- Article -
──────────────────────────────

Budget 2014 preview: Increasing the personal allowance is the wrong priority for low earners

by Simon Bartram

Today we can expect a lot of boasting from Conservatives and Lib Dems about how they have raised the personal allowance, as if that is a faultless defence against any accusation that the poorest are being hit the hardest.

For the 2013/14 tax year, individuals earning less than £100,000 did not pay tax on the first £9,440. This personal allowance is set to rise to £10,000 for 2014/15, saving basic rate tax payers £112 (20% of £560), and Nick Clegg is pushing for the allowance to be raised still further to £10,500 for 2015/16. The extra £500 increase, this is estimated to cost the Treasury £1 billion.

Since personal allowances have rocketed from £6,475 to potentially £10,500, this must surely be one of the most recognisable changes that the coalition has enacted, and it is a one which they ceaselessly flaunt to demonstrate their egalitarian credentials.

Yet this is a very inefficient way of targeting the lowest earners in our society, given that everyone earning up to £100,000 gains from having a personal allowance (above £100,000 your personal allowance decreases gradually to zero), and, of course, households with two earners will prosper more than single occupant households. Some of those households would already be benefiting from the tax breaks for married couples where £1,000 of the personal allowance can be transferred to a spouse.

However, what is said of the coalition’s policy on personal allowances can also, largely be said for Labour’s policy of a 10p starting rate of tax   – it is a tax cut which affects every earner, without efficiently targeting the poorest.

The only difference is that the married couples’ allowance, in theory, only incentivises marriage, rather than promoting a generic incentive to work by generically reducing personal tax liabilities.

The reduction of the higher rate boundary from £37,400 to £32,011 since 2010, which many senior Tories are anxious about, is an attempt to offset the benefit gained to higher income taxpayers from the increased personal allowance. Due to these allowance changes, and changes in the higher rate tax band, the 40% tax rate effectively begins at £41,451, comparable with the threshold at £43,876 in 2010.

However, this still means that individuals earning less than £41,451 benefit from an ever increasing personal allowance. When the average salary in Britain is around £26,500, the effect of the offset serves only to push some more earners into the 40% income tax band (those earning £41,451 instead of £43,876), whilst individuals earning £10,000 more than the national average have benefited from an increased personal allowance of £4,000.

We should then start to question who really benefits from increased personal allowances, especially since, according to an IFS report, in 2012–13, out of an adult population in the UK of around 51.4 million, an estimated 29.7 million individuals were liable for income tax.

In other words, many people are already exempt from income tax. In the words of the IFS, “this is a reminder that attempts to use income tax reductions to help the poorest in

the country are likely to fail, since less than two-thirds of the adult population have high enough incomes to pay income tax at all”.

Increasing the personal allowance does nothing for individuals who already do not pay income tax, and for whom tax is not the source of their poverty. Increasing the personal allowance, therefore, does little to increase their earnings, since they already qualify for the complete exemption from income tax, whilst relatively more comfortable basic tax rate payers prosper.

──────────────────────────────

- Stored data -
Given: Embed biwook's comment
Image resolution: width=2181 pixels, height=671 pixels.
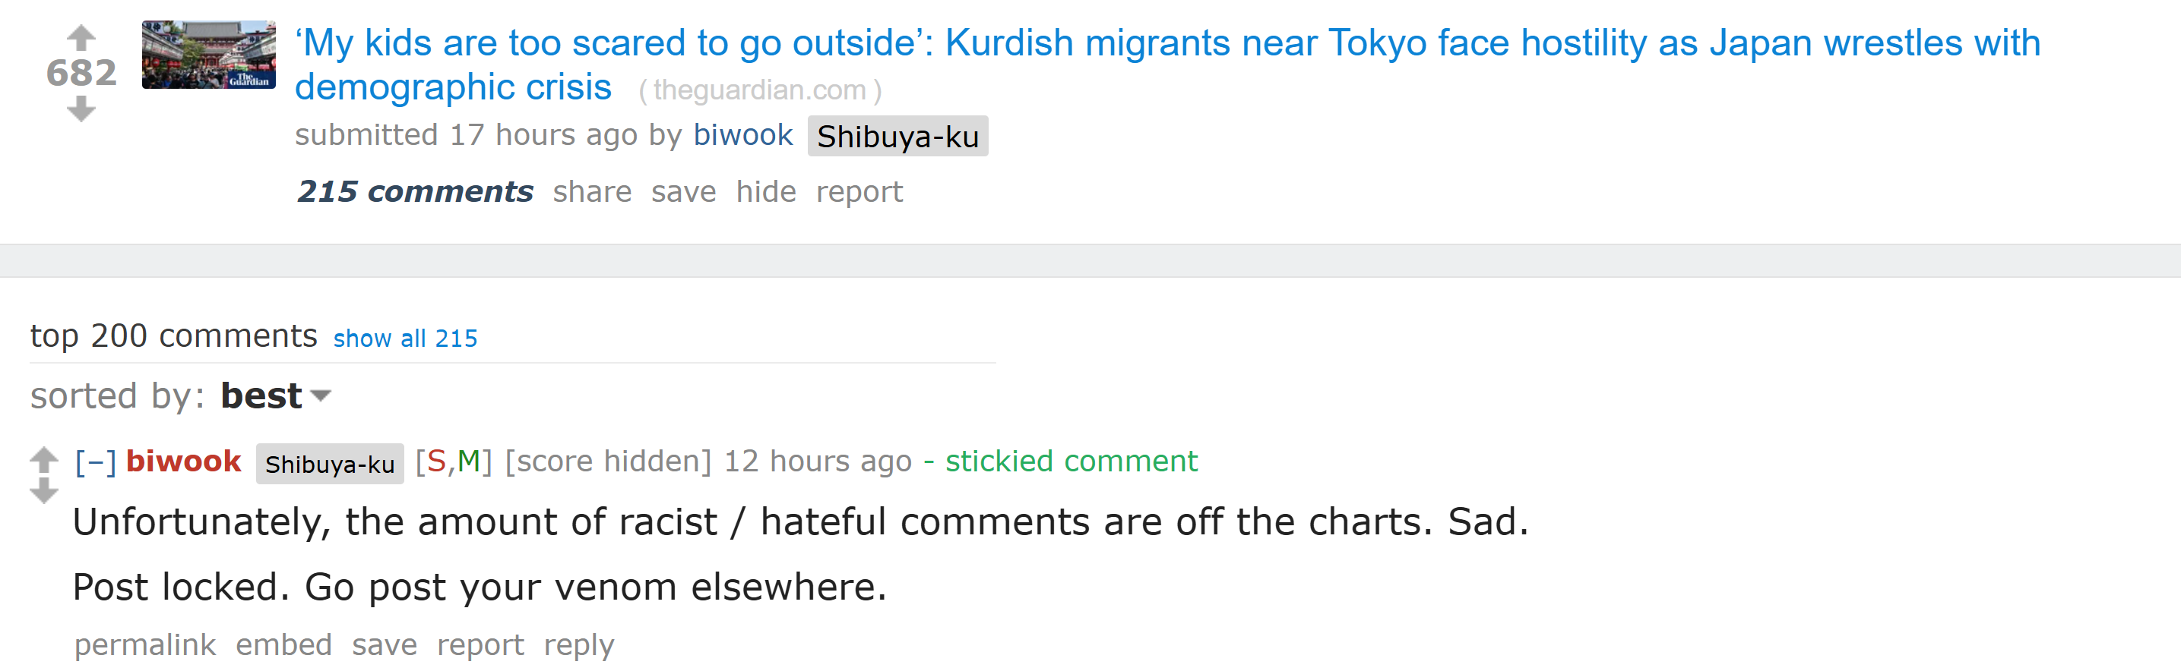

──────────────────────────────

- Required task -
In the article on raising the personal allowance, what figure is given as the average salary in Britain?

- Response -
Around £26,500.